Mosca adesso ha fretta, così i rischi aumentano

Tra gli stucchi dorati e i tappeti rossi del Cremlino si consuma oggi quella che potrebbe diventare una delle pagine più drammatiche della storia contemporanea. Vladimir Putin firma l’annessione alla Russia delle Repubbliche di Donetsk e di Lugansk, e dei territori delle regioni di Kherson e Zaporozhye controllate dai russi.

E nessuno, nemmeno lui, può sapere quali saranno le conseguenze di un tratto di penna che, dopo otto anni di guerra a bassa intensità e sette mesi di conflitto totale, pretende di strappare all’Ucraina il 15% più ricco di risorse del suo territorio. Già giovedì (29 settembre), a Mosca, circolavano voci sempre più frenetiche sul fatto che durante la cerimonia Putin, oggi, avrebbe fatto un discorso forte, decisivo. E molti, ovviamente, hanno cominciato a fare i conti con la minaccia che terrorizza tutti e che molti leader, dalla ex cancelliera tedesca Angela Merkel al presidente ucraino Volodymir Zelensky, invitano a prendere sul serio: l’utilizzo di bombe atomiche tattiche. Una cosa è certa: Putin adesso ha fretta. Il modo stesso in cui sono stati gestiti i referendum, in pratica dieci giorni tra la convocazione al voto e l’annessione, lo dimostra. E altrettanto dimostra la rapidità con cui è stata decisa e attuata la mobilitazione dei circa 300mila riservisti, le cui avanguardie sono già arrivate in Ucraina.

Conta la situazione sul campo di battaglia, dove l’esercito di Kiev sta raccogliendo successi. E forse conta anche la pressione delle sanzioni economiche. Ma più di tutto, crediamo, pesa sul Cremlino la situazione internazionale. Per molti mesi la Russia è riuscita a galleggiare su un equilibrio che la favoriva. Aveva l’Occidente compatto contro, ma molti Paesi importanti si erano sfilati, in cerca di autonomia e di vantaggi. Cina, India e Turchia, per fare solo qualche esempio, non avevano aderito alle sanzioni e, di fatto, spalleggiavano la Russia consentendole di difendere la stabilità economica e finanziare la guerra. La Cina importando gas e petrolio a tutto spiano ed esportando la tecnologia che Mosca non poteva più comprare in Occidente. L’interscambio commerciale tra Russia e Cina a fine 2022 toccherà i 200 miliardi di dollari, l’anno scorso aveva raggiunto i 146 e già pareva un record insuperabile. L’India, appena è partita l’invasione russa, ha cominciato a importare petrolio russo come mai prima.
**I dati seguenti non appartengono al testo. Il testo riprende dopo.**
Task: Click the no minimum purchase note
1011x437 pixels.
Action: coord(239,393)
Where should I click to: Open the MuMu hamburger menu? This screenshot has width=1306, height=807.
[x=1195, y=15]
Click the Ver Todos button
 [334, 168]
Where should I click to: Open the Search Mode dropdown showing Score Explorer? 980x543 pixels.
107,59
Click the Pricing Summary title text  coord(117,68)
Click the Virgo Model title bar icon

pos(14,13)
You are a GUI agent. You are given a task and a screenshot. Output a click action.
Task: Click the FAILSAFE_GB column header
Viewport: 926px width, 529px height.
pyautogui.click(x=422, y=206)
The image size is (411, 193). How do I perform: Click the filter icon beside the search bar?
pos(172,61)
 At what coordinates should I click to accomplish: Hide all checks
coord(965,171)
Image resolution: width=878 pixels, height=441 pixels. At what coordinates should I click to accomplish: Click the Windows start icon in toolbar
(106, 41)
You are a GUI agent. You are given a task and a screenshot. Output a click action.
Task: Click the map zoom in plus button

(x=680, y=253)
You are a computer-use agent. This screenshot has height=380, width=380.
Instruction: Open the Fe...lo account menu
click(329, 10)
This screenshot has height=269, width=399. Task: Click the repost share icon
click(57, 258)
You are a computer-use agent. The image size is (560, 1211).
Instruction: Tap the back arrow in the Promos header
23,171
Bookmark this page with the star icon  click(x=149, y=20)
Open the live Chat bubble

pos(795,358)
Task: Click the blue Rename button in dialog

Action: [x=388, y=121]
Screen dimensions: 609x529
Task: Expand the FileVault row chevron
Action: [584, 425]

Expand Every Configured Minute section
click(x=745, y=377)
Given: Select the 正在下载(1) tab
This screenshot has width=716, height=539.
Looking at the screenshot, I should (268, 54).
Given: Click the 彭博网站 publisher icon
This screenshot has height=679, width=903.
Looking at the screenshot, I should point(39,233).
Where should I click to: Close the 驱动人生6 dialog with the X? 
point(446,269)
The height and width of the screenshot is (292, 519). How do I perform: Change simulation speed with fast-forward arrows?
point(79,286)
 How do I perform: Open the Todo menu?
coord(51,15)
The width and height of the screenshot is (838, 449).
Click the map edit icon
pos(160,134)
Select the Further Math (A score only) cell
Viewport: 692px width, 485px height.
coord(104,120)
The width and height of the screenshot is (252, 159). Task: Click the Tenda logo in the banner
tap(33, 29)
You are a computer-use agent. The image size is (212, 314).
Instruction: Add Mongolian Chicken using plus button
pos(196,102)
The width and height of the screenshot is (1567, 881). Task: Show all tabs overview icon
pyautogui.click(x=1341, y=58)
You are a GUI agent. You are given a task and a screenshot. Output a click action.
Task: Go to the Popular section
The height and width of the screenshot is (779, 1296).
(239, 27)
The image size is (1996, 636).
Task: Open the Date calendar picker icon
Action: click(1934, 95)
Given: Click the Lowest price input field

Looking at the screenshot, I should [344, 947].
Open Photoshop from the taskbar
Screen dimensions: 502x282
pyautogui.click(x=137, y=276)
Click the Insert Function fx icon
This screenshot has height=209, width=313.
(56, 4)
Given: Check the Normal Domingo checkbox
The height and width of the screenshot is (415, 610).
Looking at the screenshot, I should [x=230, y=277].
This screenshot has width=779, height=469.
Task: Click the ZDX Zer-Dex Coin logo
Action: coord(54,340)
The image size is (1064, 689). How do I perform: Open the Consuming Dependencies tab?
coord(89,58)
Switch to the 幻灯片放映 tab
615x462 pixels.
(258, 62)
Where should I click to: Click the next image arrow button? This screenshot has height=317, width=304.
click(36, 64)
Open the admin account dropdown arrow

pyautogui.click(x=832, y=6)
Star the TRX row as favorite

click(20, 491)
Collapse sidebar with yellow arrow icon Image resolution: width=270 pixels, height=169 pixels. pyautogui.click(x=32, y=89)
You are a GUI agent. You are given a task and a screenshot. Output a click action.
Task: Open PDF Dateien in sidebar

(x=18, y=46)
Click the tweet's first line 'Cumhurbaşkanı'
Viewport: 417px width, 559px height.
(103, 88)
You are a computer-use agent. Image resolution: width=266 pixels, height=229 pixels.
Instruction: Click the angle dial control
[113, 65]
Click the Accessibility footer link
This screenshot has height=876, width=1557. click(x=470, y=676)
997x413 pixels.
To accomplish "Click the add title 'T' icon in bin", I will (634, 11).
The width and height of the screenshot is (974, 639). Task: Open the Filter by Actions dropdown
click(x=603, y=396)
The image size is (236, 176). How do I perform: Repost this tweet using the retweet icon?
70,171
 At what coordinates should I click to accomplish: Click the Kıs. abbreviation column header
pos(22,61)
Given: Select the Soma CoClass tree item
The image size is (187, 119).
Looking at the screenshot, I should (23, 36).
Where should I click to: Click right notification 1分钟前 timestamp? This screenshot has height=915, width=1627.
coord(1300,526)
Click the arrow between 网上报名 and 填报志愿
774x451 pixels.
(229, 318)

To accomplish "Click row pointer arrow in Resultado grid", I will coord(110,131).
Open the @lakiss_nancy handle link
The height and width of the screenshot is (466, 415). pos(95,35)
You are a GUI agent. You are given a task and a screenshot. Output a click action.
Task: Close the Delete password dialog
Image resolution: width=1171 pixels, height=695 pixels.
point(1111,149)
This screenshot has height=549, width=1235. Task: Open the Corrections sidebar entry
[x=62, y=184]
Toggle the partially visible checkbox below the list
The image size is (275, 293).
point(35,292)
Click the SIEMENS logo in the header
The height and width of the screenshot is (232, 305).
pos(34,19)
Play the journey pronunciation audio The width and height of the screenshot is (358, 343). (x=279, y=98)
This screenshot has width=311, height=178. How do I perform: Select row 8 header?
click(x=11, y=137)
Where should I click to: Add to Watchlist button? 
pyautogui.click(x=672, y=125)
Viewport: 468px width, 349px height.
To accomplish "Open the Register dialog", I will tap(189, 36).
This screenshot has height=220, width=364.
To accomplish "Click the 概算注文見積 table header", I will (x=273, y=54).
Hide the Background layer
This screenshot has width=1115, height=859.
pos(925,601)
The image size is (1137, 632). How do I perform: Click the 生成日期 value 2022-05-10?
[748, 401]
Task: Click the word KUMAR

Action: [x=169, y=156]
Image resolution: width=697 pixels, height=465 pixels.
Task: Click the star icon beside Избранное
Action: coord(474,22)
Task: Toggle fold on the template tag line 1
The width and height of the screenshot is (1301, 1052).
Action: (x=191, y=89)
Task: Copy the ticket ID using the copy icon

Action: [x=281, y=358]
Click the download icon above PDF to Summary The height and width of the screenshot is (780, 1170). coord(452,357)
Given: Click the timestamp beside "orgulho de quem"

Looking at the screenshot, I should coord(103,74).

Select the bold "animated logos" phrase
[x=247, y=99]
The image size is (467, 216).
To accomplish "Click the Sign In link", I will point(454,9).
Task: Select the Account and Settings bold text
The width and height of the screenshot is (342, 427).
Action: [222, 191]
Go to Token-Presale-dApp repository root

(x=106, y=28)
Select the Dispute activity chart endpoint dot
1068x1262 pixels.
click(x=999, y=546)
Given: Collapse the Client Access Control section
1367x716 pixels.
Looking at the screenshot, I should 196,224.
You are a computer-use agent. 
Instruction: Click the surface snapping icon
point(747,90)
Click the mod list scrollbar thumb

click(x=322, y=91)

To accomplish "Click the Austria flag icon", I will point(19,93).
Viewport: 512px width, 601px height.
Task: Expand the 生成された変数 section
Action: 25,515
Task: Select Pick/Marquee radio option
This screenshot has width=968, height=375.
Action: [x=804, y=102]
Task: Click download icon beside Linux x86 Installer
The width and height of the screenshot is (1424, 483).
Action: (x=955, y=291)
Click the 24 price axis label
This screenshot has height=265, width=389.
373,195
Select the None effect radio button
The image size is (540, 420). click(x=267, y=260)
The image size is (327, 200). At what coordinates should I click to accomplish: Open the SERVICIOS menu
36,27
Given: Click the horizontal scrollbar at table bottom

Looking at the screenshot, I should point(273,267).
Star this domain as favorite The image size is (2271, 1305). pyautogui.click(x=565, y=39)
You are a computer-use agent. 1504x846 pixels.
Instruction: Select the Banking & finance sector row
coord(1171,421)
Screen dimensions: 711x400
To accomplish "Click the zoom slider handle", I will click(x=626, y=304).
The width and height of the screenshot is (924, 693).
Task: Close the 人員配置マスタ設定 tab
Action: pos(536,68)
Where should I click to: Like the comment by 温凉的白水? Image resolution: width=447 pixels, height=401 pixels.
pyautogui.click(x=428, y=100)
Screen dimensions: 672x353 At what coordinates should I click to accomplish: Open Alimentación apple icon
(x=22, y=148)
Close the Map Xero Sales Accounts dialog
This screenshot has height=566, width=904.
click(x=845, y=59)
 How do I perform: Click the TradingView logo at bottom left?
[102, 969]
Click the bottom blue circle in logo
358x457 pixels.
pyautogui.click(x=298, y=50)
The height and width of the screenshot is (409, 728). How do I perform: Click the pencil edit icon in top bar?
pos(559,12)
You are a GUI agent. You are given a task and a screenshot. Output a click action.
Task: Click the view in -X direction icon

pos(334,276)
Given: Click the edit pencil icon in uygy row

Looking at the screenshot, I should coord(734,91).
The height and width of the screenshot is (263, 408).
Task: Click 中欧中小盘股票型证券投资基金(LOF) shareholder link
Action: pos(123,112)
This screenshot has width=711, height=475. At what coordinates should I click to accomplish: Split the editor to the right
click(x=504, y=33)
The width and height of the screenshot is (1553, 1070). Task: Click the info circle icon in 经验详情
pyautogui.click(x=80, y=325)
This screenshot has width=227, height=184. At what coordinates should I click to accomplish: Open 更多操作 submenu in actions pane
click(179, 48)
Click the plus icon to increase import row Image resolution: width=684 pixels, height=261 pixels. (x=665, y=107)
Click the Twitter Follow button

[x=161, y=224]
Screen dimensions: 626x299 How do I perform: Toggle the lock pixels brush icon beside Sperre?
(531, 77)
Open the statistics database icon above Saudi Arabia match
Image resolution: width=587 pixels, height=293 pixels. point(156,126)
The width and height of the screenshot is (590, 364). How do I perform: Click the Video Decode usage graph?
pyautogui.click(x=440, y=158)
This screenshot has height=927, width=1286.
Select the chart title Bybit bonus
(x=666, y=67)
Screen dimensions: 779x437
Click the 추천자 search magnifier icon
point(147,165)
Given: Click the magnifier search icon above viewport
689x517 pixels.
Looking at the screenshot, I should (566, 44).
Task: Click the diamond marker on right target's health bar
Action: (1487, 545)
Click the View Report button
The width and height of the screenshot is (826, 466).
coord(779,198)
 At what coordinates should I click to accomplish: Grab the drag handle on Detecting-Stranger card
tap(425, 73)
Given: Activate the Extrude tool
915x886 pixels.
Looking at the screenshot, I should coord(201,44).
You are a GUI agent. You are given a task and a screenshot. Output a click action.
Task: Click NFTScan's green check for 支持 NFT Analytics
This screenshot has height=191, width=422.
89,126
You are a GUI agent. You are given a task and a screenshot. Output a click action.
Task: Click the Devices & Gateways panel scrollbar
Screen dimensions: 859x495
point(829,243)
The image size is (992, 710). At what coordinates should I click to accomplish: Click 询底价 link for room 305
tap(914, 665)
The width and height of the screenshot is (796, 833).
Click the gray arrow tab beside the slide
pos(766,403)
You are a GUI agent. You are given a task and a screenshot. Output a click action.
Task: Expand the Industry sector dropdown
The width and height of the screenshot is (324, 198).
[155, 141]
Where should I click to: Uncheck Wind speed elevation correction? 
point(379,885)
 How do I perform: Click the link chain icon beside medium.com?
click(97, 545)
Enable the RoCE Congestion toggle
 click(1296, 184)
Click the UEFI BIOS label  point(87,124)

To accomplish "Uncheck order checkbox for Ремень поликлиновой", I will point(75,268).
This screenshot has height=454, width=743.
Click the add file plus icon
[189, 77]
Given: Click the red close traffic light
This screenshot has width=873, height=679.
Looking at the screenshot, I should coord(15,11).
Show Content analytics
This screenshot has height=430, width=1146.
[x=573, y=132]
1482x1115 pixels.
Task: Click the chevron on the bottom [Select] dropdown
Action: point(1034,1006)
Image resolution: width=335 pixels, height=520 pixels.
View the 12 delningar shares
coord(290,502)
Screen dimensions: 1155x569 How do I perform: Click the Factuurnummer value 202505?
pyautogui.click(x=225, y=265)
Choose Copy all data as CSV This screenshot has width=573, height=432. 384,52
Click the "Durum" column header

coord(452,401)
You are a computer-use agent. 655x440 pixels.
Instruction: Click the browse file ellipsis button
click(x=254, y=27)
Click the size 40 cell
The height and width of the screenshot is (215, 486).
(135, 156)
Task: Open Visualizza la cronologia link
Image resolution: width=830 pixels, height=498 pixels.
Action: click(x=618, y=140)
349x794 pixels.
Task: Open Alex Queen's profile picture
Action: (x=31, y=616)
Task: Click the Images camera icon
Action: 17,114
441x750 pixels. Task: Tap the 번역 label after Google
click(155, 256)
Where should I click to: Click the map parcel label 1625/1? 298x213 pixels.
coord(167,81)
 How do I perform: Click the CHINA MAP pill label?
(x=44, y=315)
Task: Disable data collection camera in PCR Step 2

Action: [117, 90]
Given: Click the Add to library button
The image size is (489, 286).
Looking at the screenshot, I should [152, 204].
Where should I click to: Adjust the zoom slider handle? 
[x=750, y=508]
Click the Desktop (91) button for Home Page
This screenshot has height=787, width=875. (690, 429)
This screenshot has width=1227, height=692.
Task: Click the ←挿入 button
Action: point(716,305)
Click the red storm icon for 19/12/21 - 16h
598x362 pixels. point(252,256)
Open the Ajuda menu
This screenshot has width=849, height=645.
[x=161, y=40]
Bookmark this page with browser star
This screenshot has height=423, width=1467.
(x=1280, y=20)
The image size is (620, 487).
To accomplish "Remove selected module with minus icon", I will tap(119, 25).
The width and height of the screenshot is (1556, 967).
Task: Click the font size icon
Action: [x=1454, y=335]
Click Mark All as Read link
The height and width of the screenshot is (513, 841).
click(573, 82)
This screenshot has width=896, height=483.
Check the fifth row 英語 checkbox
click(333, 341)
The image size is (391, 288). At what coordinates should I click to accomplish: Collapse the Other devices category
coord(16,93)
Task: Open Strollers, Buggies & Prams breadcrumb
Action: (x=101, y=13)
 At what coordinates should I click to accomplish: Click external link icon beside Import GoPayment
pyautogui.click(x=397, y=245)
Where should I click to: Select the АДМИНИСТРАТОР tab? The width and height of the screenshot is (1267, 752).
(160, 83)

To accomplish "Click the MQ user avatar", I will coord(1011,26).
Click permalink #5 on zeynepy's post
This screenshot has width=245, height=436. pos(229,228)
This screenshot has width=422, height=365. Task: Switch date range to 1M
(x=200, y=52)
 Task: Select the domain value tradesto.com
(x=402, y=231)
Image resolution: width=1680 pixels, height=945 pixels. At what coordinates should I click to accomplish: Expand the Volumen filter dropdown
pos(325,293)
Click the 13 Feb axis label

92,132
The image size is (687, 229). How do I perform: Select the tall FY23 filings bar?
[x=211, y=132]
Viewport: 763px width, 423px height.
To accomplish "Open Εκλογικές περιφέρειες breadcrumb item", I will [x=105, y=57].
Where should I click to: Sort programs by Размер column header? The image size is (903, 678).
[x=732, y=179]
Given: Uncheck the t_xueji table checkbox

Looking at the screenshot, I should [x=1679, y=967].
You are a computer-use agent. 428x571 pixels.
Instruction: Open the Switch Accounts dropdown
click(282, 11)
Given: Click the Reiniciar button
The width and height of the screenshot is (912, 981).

E l’astuto Erdogan, pur tenendosi in bilico tra Mosca e Kiev, ha comunque offerto alla Russia un transito commerciale e finanziario decisivo per arrivare anche ad altri mercati.

Tutto questo sta franando. Perché una breve stagione di caos può convenire a molti, soprattutto a quelli che cercano di guadagnare posizioni. Ma una lunga stagione di caos danneggia tutti. E la guerra in Ucraina sta durando troppo. Questo è stato, chiaramente, il messaggio che Cina, India e Turchia hanno recapitato a Putin durante il summit della Organizzazione per la Cooperazione di Shanghai che si è tenuto due settimane fa a Samarcanda. Non a caso, appena finito il summit, il Cremlino ha dato il via all’operazione referendum.

Bisogna adesso vedere quanto Putin vorrà, o per meglio dire dovrà, schiacciare l’acceleratore. Con l’annessione dei territori ucraini ha tracciato un confine, minacciando di difenderlo anche con le bombe atomiche. È davvero pronto a farlo? Ma soprattutto: potrà accontentarsi di qualcosa meno della «liberazione» totale del Donbass e del Sud dell’Ucraina, obiettivi più e più volte dichiarati come irrinunciabili? E come potrà ottenerla, essendo ora sulla difensiva sul campo di battaglia, nell’agone internazionale e persino in casa, dove il suo indice di approvazione ha perso 6 punti percentuali dopo la mobilitazione? Abbiamo finora vissuto momenti orribili, a causa di questa invasione. Ora viviamo quelli più pericolosi.